Motivation

What is It and Why do We Need It?

For many years, some of us in programming languages and software engineering have been concerned by the insufficient respect paid to the artifacts that back papers. We find it especially ironic that areas that are so centered on software, models, and specifications would not want to evaluate them as part of the paper review process, as well as archive them with the final paper. Not examining artifacts enables everything from mere sloppiness to, in extreme cases, dishonesty. More subtly, it also imposes a subtle penalty on people who take the trouble to vigorously implement and test their ideas.

In 2011, Andreas Zeller, the program chair for ESEC/FSE, decided to institute a committee to address this problem. Andreas asked Carlo Ghezzi and Shriram Krishnamurthi to run this process.

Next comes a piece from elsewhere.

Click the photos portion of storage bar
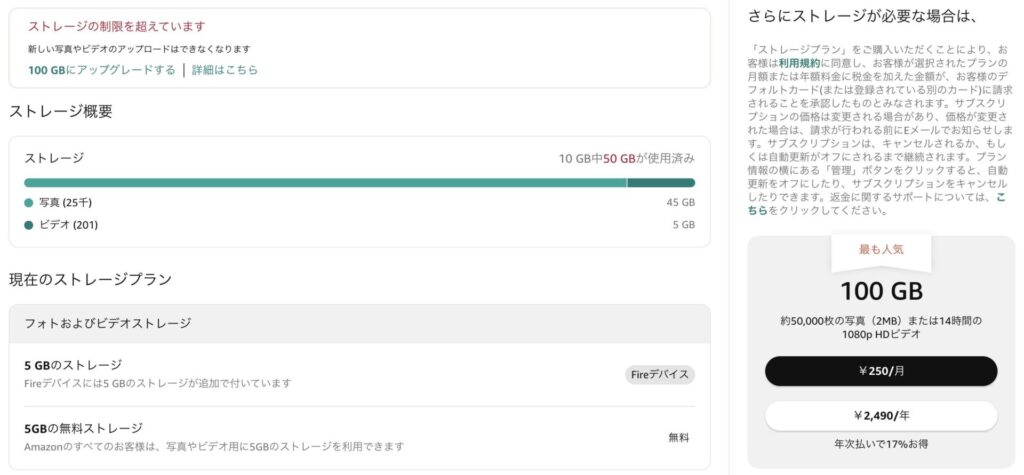 click(325, 182)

An aside on naming. Shriram had long wanted to create such a committee and call it the “Program Committee” (ha, ha). However, not only is that name taken, we also wanted to be open-minded to all sorts of artifacts that are not programs (not only models but also data sets, etc.). We therefore called this the Artifact Evaluation Committee (AEC). We hoped that someone would come up with a better name for this eventually, but that has yet to happen while this name seems to be increasingly entrenched.

Design Criteria

For several months before the deadline, Carlo and Shriram consulted with several software engineering community leaders about the wisdom of having an AEC. Most responded positively; a few were tepid; a small number were negative and gave constructive feedback. Here are some of the most prominent issues that people raised:

It became clear that there was a strong desire to be conservative in the design of this process, at least initially. They therefore decided that, in addition to treating artifacts with the same confidentiality rules as papers (as we had always intended), artifacts did not need to be made public: it was sufficient if only the AEC saw them. (Obviously, they encouraged authors to upload them to the supplement section of the ACM DL and/or make them public on their own sites.)

They also made two especially important decisions:

  1. They erected a Chinese Wall between the paper and artifact evaluation processes: that is, the outcome of artifact evaluation would have no bearing at all on the paper's decision. The simplest way to assure the public of this was via temporal ordering: that is, artifact submission and evaluation began only after paper decisions had been published. Confident authors could, of course, provide artifact links in their papers, as some already do, but they were not required to do so.
  2. The outcome of artifact evaluation for individual papers would be reported by the authors, who had a choice of suppressing this information in case of a negative review.

These decisions seemed to reassure several people that the process would truly be a conservative extension of current review mechanisms, and would not adversely affect the conference. These design elements have persisted through several runnings of the AEC for numerous conferences, but they should be understood in their historical context—as a means of addressing the desire for a strictly conservative extension to existing processes—than as driven by wanting particular outcomes for artifacts.